A growing number of addicts otherwise cut off from the group's church basement meetings are finding support online, says organizer David T., who like Carol, can only be identified by his first name and last initial.
It's hard to say how many people use AA online, but Carol is far From alone, David says from his home in Ottawa.
There are the house-bound, the bedridden, the deaf, and those with mobility impairments or speech problems. There are caregivers, shift workers, those who live in remote areas, and the agoraphobic — those with social anxieties who are afraid to go out in public.
And just what does someone do if they live on an oil rig for weeks at a time? Or live in a community so small that being spotted in front of a building at a certain hour on a certain day of the week spreads through town before you even return home?
For many addicts, AA online is their sole link to sobriety, says David T., who himself struggled to stay sober when posted to Damascus in 1978 with the Canadian military, cut off from his regular meetings in Ottawa.
"I knew of other people over there who were on a vacation from AA, drinking while they were there, figuring they could stop when they went back home because no one would know," he recalls.
Today, soldiers in Afghanistan and the Middle East can know help is just a click away.
But it's not just addicts that are turning to the Internet for help.
The lure of anonymity has encouraged all sorts of people to seek out e-therapists, says Vancouver social worker Pat Roles, who charges $20 per e-mail to counsel troubled people online.
"I'm finding your average person who wouldn't normally go for counseling ... who is maybe a bit embarrassed, they're a professional in a community," explains Roles, who has worked as a clinical social worker for more than 25 years and began e-counseling in 2001.
"They tend to be the kind of person who wouldn't show up at a counselor's office and also has maybe more of a general concern — they don't fit into let's say a mental health team or a family counseling thing and ... maybe they don't really know quite where to go."
The types of issues Roles deals with are short-term problems concerning "everyday kinds of issues" that are often relationship-based or related to loss or change, she says. Roles recommends that people with more serious, chronic mental health issues seek help within the traditional medical system.

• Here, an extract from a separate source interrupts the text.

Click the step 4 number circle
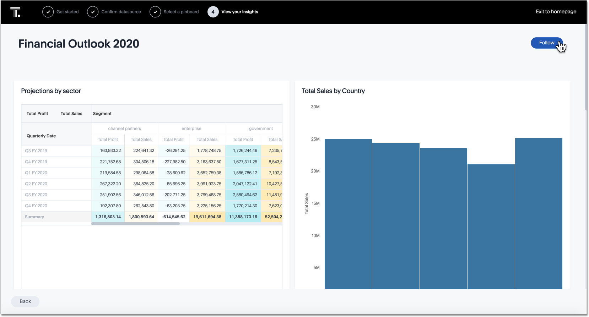 tap(213, 12)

Still, many shy but troubled people can discover they need help by tentatively venturing into e-groups first, says David.

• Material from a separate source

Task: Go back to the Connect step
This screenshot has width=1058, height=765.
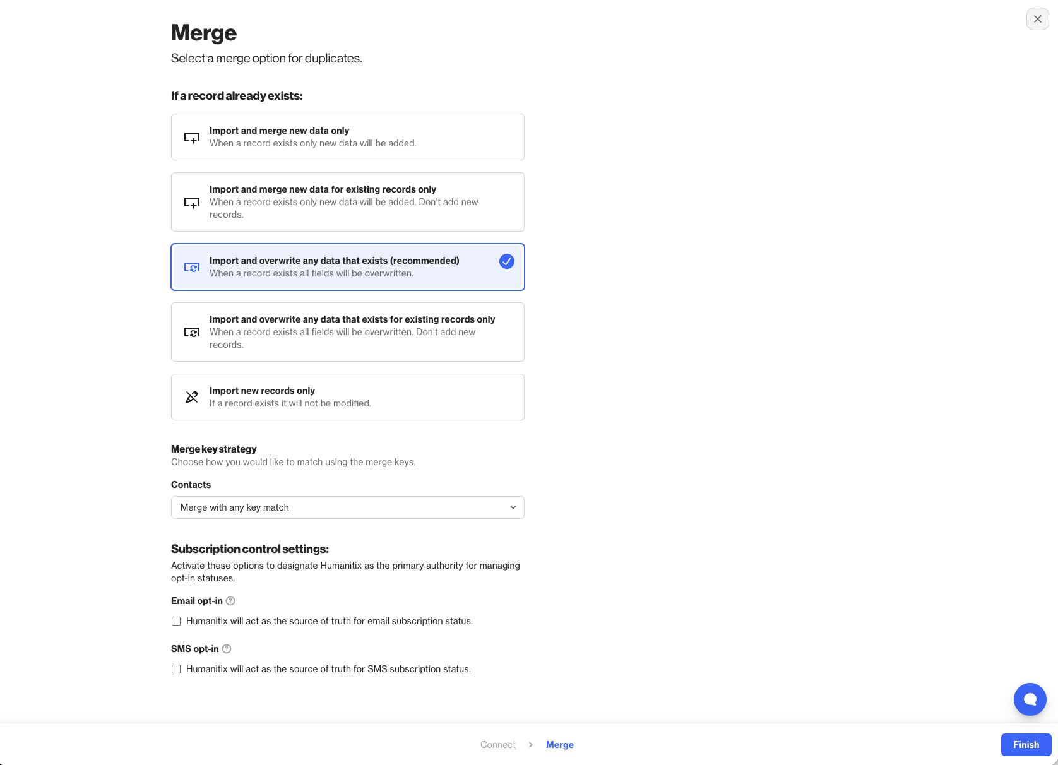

"It's perhaps a little easier on the Internet because you're anonymous — totally anonymous — you don't see the other person's face," says David, noting many first-time AA members logged onto groups while drinking, or drunk.

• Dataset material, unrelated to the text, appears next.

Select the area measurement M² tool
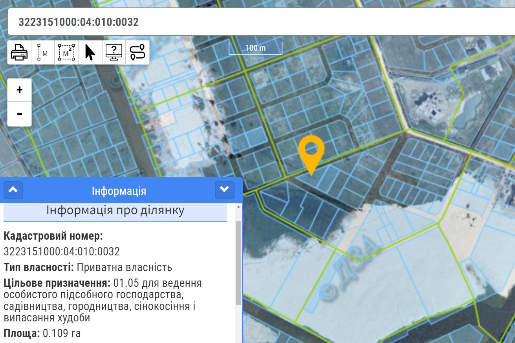This screenshot has width=515, height=343. pos(66,52)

He recalls the story of one woman who found AA online while drinking at home.
"Her connection to AA was the online version and she graduated to going to face-to-face meetings. If it hadn't been for that (online presence) she may have been drinking for a number of years before she finally got sober," says David, who took his last drink in 1971.
Although Carol credits her various Internet groups with keeping her sober, she says there are drawbacks to meeting exclusively online. She recalls the warm social atmosphere of face-to-face meetings — which she attended for 15 years until she fell ill in August 2004.
"I really miss the (face-to-face) meetings — to see and hear people, to hug and have human contact . . . right now I am unable to function in any kind of environment like that," says Carol, whose illness has also curtailed her work life — she no longer takes business trips or organizes conferences.
"Online people can just read a posting and not respond — you can't see them and see if they are troubled — online you only know what people tell you in words. Some communicate better in writing than others."
David T. says isolated northern communities can really benefit from online services. He and others with AA have created an outreach program to publicize their presence online.
"There is a big movement in AA to try and help the northern communities, especially in Quebec and northwestern Ontario," he says.
Quite often, addicts will go for treatment in a large Canadian city but then return home where there are no support meetings, David says. If there is a computer in that community, they can continue their recovery with help.
"They have to participate somehow," he says.